News: Construction Design & Engineering

America’s $1 trillion deferred maintenance crisis and the invisible construction boom it is creating - by Bryan Northrop

Bryan Northrop

While headlines are dominated by megaprojects and marquee developments, a quieter and potentially more consequential transformation is reshaping America’s built environment. Across the country, decades of deferred maintenance to essential building systems are coming due all at once, triggering what many in the industry now describe as an invisible construction boom.

This surge is not being driven by expansion. It is being driven by necessity.

Mechanical, electrical, HVAC, and life safety systems installed 30, 40, and even 50 years ago are rapidly approaching failure. The scale of the challenge is staggering. The Government Accountability Office reports that the federal government’s deferred maintenance backlog has more than doubled since 2017, rising from $171 billion to $370 billion by fiscal year 2024. The General Services Administration further projects that maintenance needs in federally-owned facilities alone could exceed $20 billion within the next five years if current funding trends continue.

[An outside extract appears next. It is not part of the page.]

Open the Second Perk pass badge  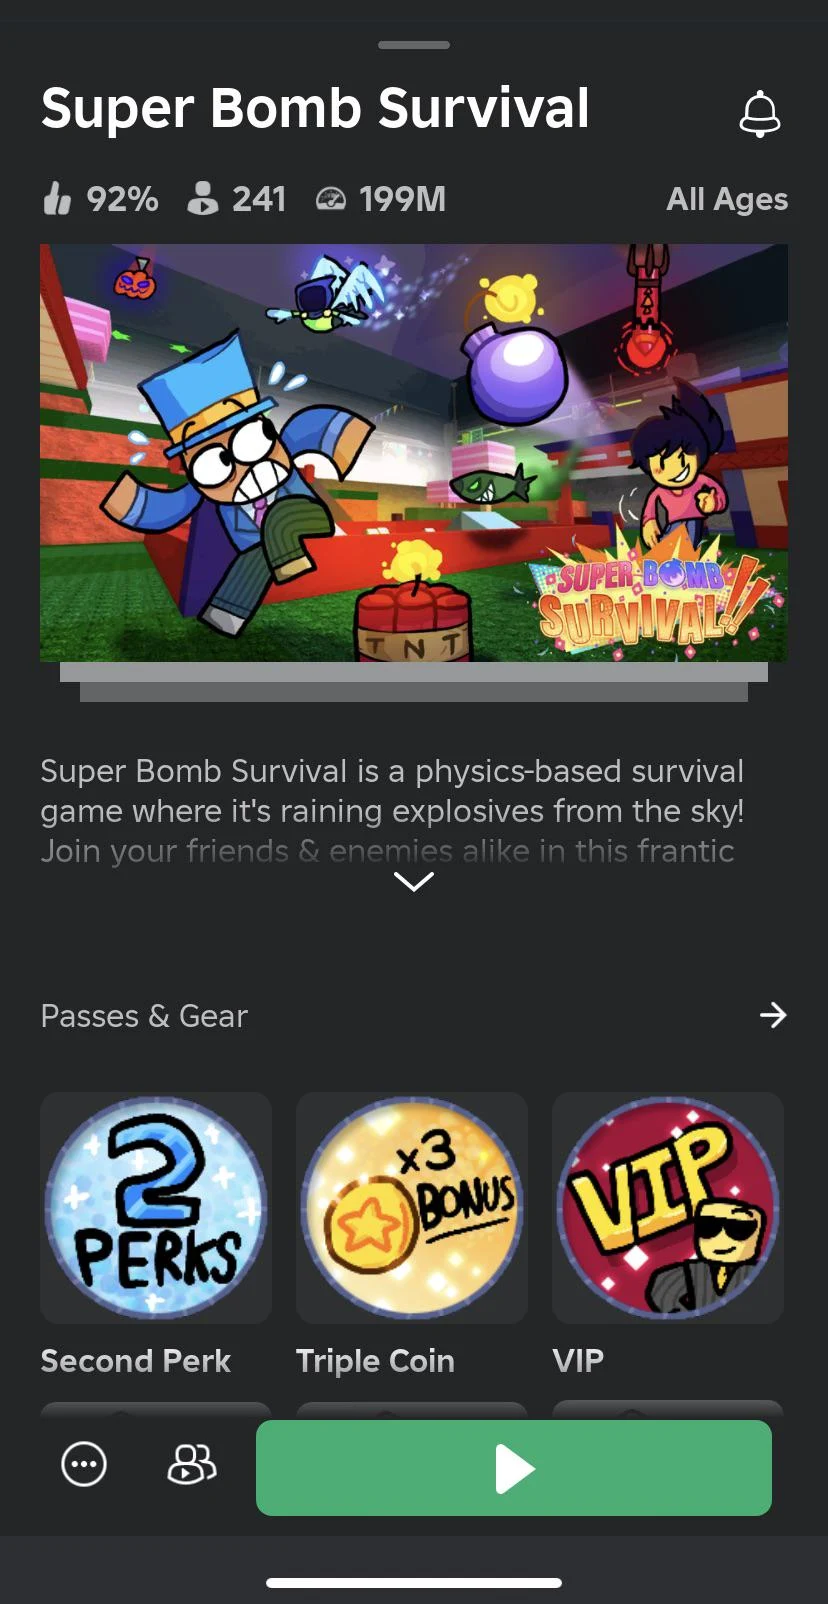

At the state and local level, the problem is even larger. Engineering News Record estimates the national deferred maintenance backlog across public facilities at roughly $1 trillion, nearly 4% of United States GDP. From courthouses and transit hubs to hospitals and university campuses, infrastructure that was once considered good enough is now reaching the end of its useful life all at once.

Behind these statistics are buildings that people depend on every day. Hospitals delivering care, laboratories driving innovation, and higher education institutions training the next generation cannot simply shut down while aging systems are replaced. This is where today’s deferred maintenance wave becomes uniquely complex. Critical infrastructure must be modernized within fully operational environments, often under intense budget constraints and zero tolerance for disruption.

Nowhere is this more evident than in New England, where much of the region’s institutional building stock dates back several decades. Aging infrastructure is colliding with growing demands from healthcare delivery, life sciences research, advanced technology, and digital learning. At the same time, states across the region have adopted some of the most aggressive climate and carbon reduction targets in the country. That combination is forcing owners to address deferred maintenance not just as a reliability issue, but as an urgent sustainability imperative.

Across the region and nationwide, Skanska is working inside active hospitals, research laboratories, and higher education campuses to replace and modernize mechanical, electrical, and HVAC systems without interrupting patient care, scientific research, or daily instruction. This work demands a different level of coordination than traditional construction, requiring phased installations, temporary system switchover strategies, and round-the-clock operations to ensure safety, redundancy, and continuity.

Deferred maintenance has also become one of the most powerful and immediate levers available to institutions working to meet climate goals. Replacing outdated chillers, modernizing building automation systems, upgrading electrical infrastructure for electrification, and improving energy performance frequently deliver the largest emissions reductions in existing buildings. For many owners, deferred maintenance has effectively become their sustainability strategy.

This dynamic is reshaping construction priorities nationwide. Capital dollars that once flowed primarily toward new construction are increasingly being redirected toward system replacements, infrastructure resilience, and lifecycle performance. At the same time, demand for highly-skilled trades capable of executing complex work in live environments is surging, intensifying workforce pressures across the industry.

What makes this moment particularly consequential is that deferred maintenance is no longer a problem that can be managed incrementally. Decades of postponed reinvestment are now converging with rising energy costs, tighter carbon regulations, and growing demands for resilient and reliable facilities. Institutions can no longer afford to treat system failures as isolated events. Infrastructure has become a strategic asset and a strategic risk.

The stakes extend far beyond facilities management. Deferred maintenance directly impacts patient safety, research productivity, educational outcomes, and economic competitiveness. It also plays a central role in whether cities and states can realistically achieve their long-term commitments using the buildings they already have.

The $1 trillion backlog confronting the nation is not merely a construction challenge. It is a resilience challenge, a sustainability challenge, and a workforce challenge rolled into one. And while new construction will always play a vital role in shaping communities, the next major chapter of the United States construction market is increasingly being written inside the walls of existing buildings.

The question facing owners, policymakers, and builders alike is no longer whether these investments must happen, but how quickly they can be delivered, how sustainably they can be executed, and how seamlessly essential operations can be protected along the way.

Bryan Northrop is executive vice president and general manager, Skanska USA Building New England, Boston.